Jesse Unruh (Kennedy’s campaign manager): Bobby, you belted this one out of the park! (Aside) Boyoboy, the Ambassador Hotel’s sophisticated cuisine looks awfully inviting! Look at those pigs-in-a-blanket! (Rallying himself) Your speech on American disaffection, corporate corruption and the dangers of future generations being duped by propagandists selling future unnecessary wars on the basis of ersatz patriotism killed! Just one note: Drop the bit about American monarchies and dynastic families usurping America’s crown with lesser-minded members of Presidential families. People might not find that so much visionary as a tell on your relationship with Jack. Otherwise, we’re resonantly on-message with a disaffected people disillusioned with cynical politics as usual.

Bobby: Dammit, Jesse! Sure, our whole campaign is based upon an uplifting vision of the future, but how can any of us feel better about the days ahead when ABC has cancelled “Batman?” That was my favorite show, it was so funny! And now I’ve received intelligence that the network is developing, in its place, a wan, distaff sitcom about a blended family combining three orphaned boys and three girls who are the product of divorce! How can America feel proud of itself when keen satire such as “Batman” is replaced by such pabulum as the tentatively titled “The Clan of Bradys?” What does this say about the direction of our country?

Unruh: Bobby, you needn’t concern yourself with network-television programming. We have far more pressing concerns …

(UNINTELLIGIBLE, something about "Burt Ward's package.")

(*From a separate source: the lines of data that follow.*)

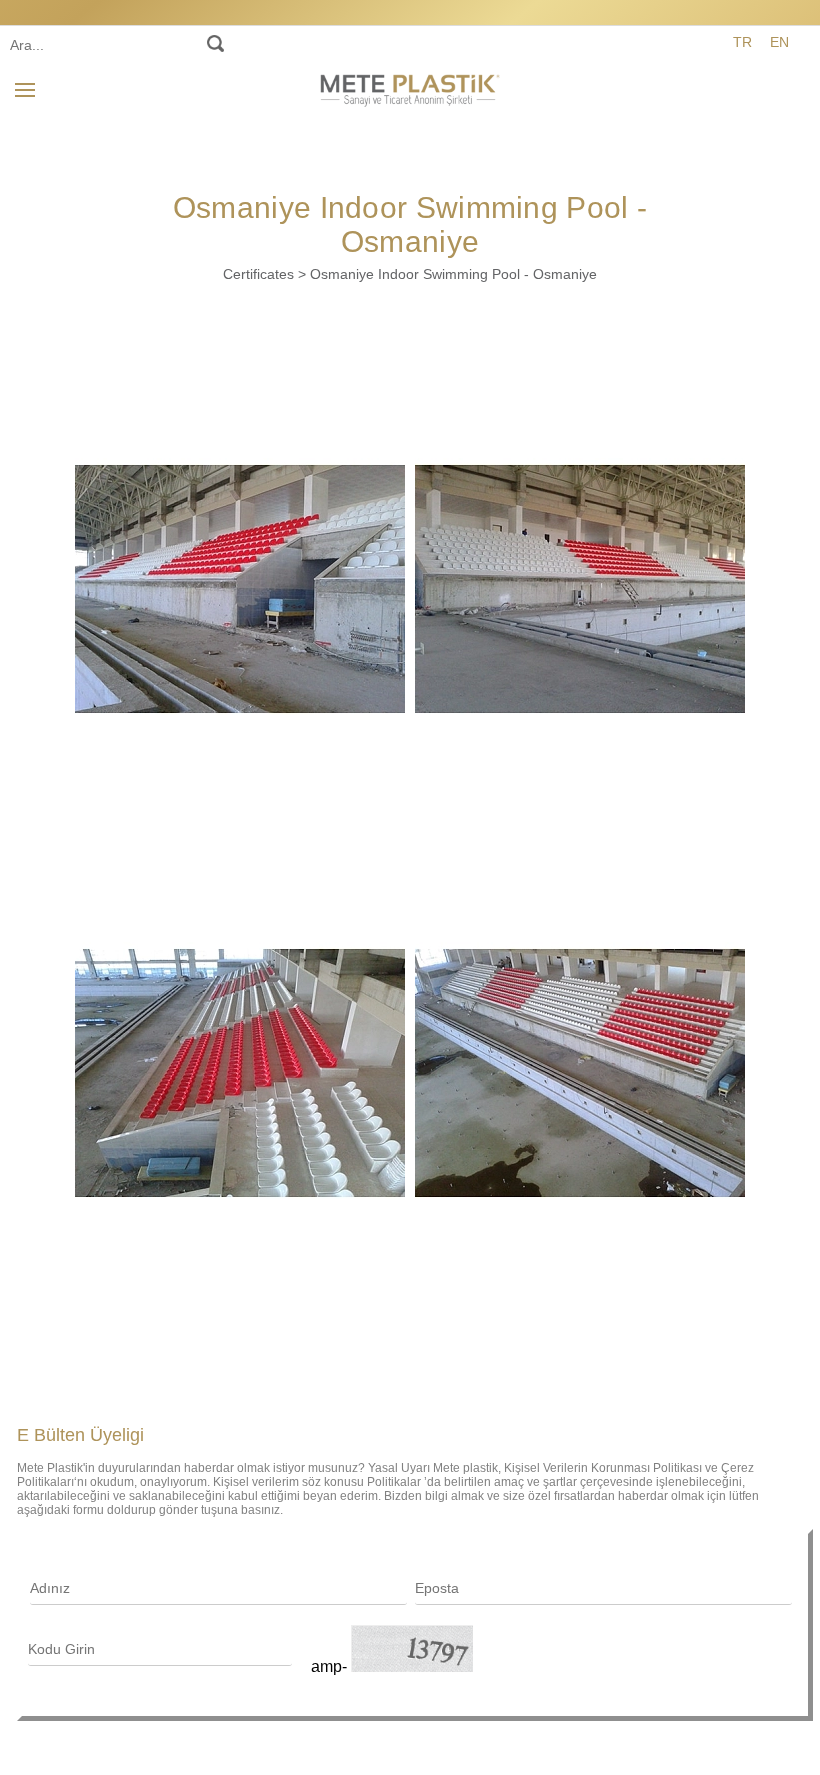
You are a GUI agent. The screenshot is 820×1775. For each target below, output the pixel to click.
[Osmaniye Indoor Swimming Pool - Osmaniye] (240, 589)
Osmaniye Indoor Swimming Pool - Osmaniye (453, 274)
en (779, 42)
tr (742, 42)
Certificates (258, 274)
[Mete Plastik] (410, 87)
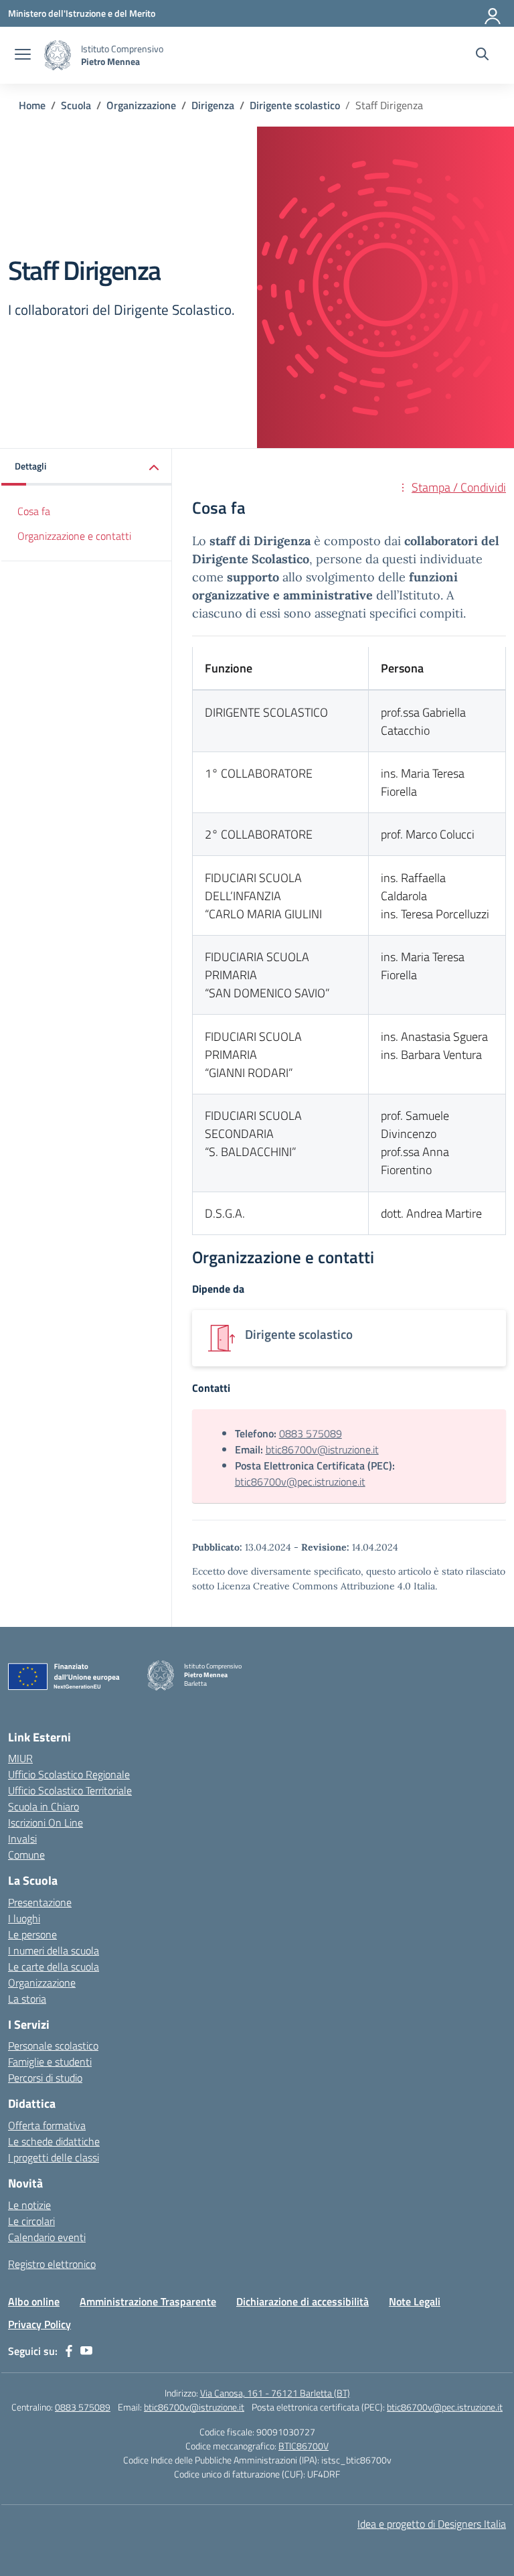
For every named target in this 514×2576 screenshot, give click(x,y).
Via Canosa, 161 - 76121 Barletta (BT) (275, 2393)
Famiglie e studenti (50, 2062)
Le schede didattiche (54, 2141)
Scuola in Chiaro (43, 1806)
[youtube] (86, 2351)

Bobby: Jesse, let me tell you about a dream – well, no, a nightmare – I had the other night. I dreamt I, just like Jack, was assassinated. But the truly horrible thing was, whereas Jack’s murder was transformed into a controversial yet critically acclaimed and award-winning movie by an Oscar-winning filmmaker, my assassination was turned into a little-seen flick by a pretentious scion of a Hollywood family. Those images haunt me to this day.

Unruh: Um … did I tell you I won at cribbage against my father-in-law last Sunday?

- “Conspiracy Test: The RFK Assassination:” 6 p.m., 9 p.m. and 1 a.m. tonight and a whole bunch of other times throughout the week.